Another piece of evidence cited for Mediator not being required for PIC formation in vivo is the downstream shift of Pol II seen upon depletion of Mediator head or middle subunits. However, this shift (Figure 3) is observed most strongly for med7-aa yeast, somewhat less strongly for med14-aa, and not at all for med17-aa. Thus, the evidence for this downstream shift of Pol II is ambiguous. Also, a downstream shift in Pol II was reported upon Kin28 inactivation by Rodriguez-Molina et al. (2016) Mol. Cell 63:433, and interpreted as representing a yeast-specific elongation checkpoint. The authors should discuss this result in light of their own findings.

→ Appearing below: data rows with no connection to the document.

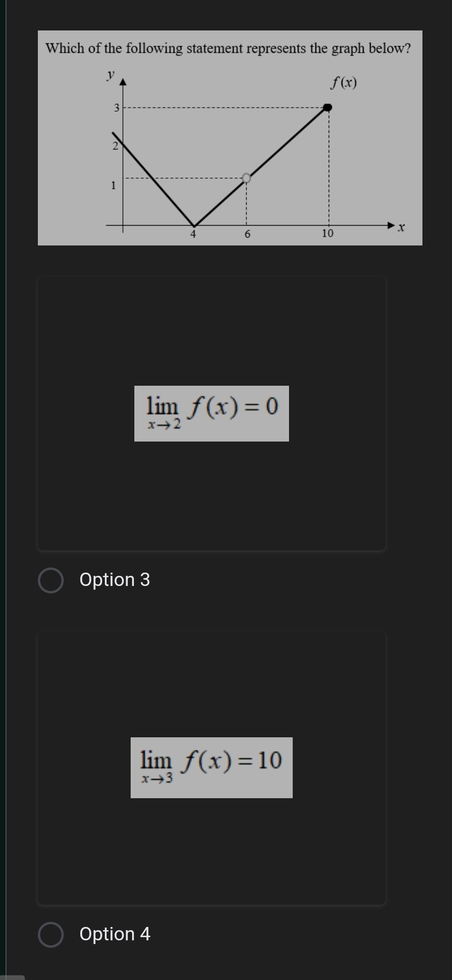Click the "Option 4" label text

coord(115,934)
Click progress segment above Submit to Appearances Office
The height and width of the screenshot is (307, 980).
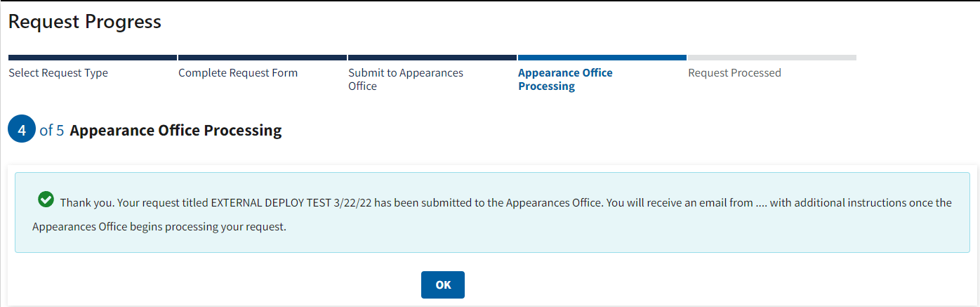[x=432, y=58]
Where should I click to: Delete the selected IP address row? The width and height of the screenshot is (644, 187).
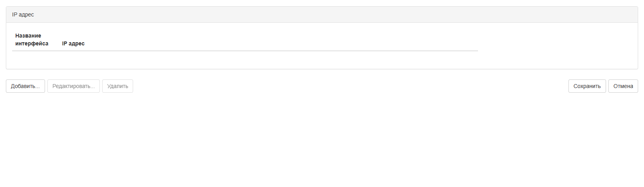117,86
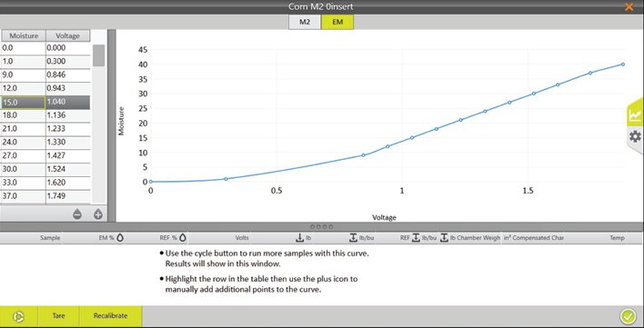Select the EM tab
This screenshot has height=328, width=644.
(337, 22)
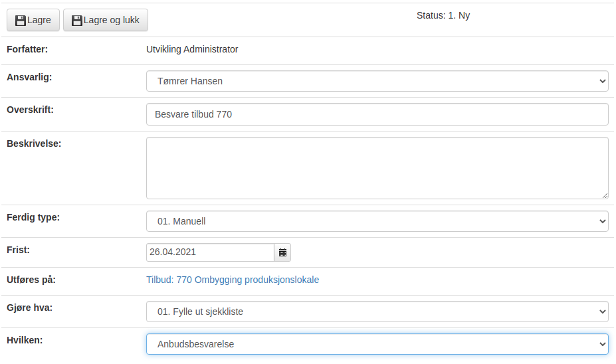This screenshot has width=616, height=364.
Task: Click the Frist date input field
Action: [210, 252]
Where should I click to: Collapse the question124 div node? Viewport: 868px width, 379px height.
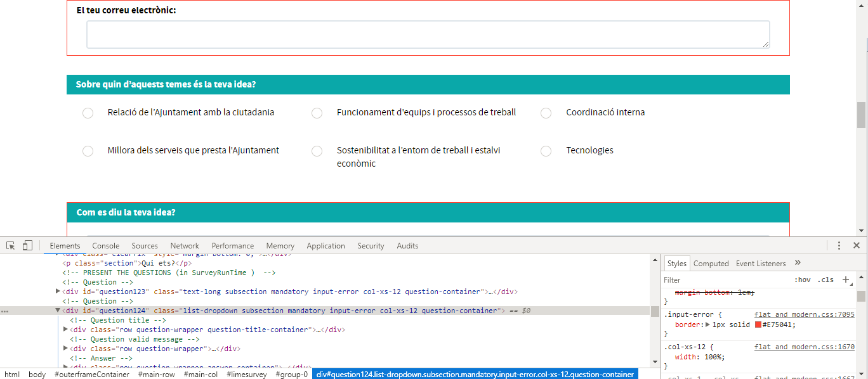(x=58, y=311)
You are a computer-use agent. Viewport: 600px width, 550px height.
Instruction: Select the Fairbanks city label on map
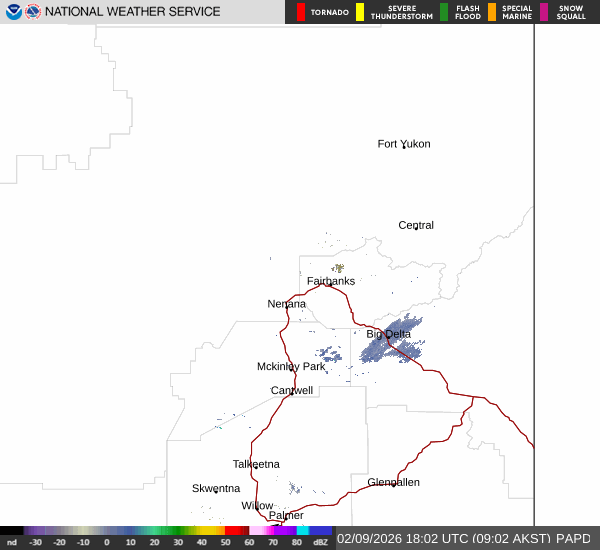[330, 281]
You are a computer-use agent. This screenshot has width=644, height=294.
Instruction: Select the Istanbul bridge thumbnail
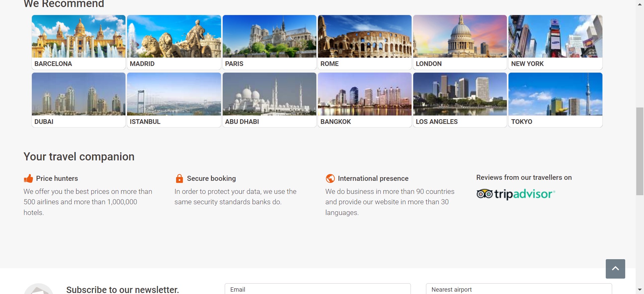pos(174,94)
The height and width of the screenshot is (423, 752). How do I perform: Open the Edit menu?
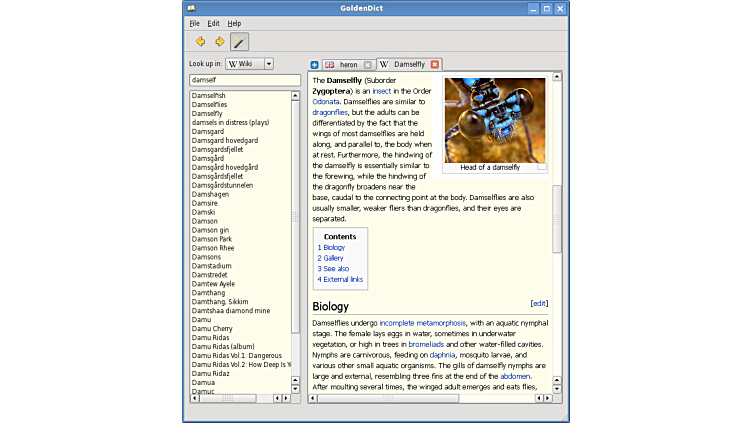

A third major conclusion is that Mediator modules make independent contributions to the overall transcriptional function of Mediator (Discussion section). If I understand the argument correctly, the authors suggest that in med17-aa yeast, association of the tail module of Mediator with enhancers is sufficient to activate many genes in the absence of middle/head module function. Since there is no evidence for such independent function (albeit independent recruitment has been demonstrated) of the tail module, it seems more economical to postulate that decreased function of the middle/head module, or continued function of the middle module (which does make contact with PIC components), accounts for remaining activity. The authors also appear to argue that the "apparent absence of Mediator at enhancers that drive expression of ribosomal protein and glycolytic genes" could be due to the middle/head modules functioning independently of the tail module at these genes. But low Mediator signal at these signals actually appears to be caused by the same Kin28-Pol II CTD mediated dynamics that the authors and the Robert group have reported, and that is used here to advantage. For example, see Jeronimo and Robert (2014) Figure 3D and Supplementary Figure 2B.

Reviewer #3:

The manuscript by Jin et al. provides two fundamental conclusions about Mediator in yeast cells: 1) Mediator is essential for transcription in vivo and 2) Mediator is not a required component of the PIC in vivo.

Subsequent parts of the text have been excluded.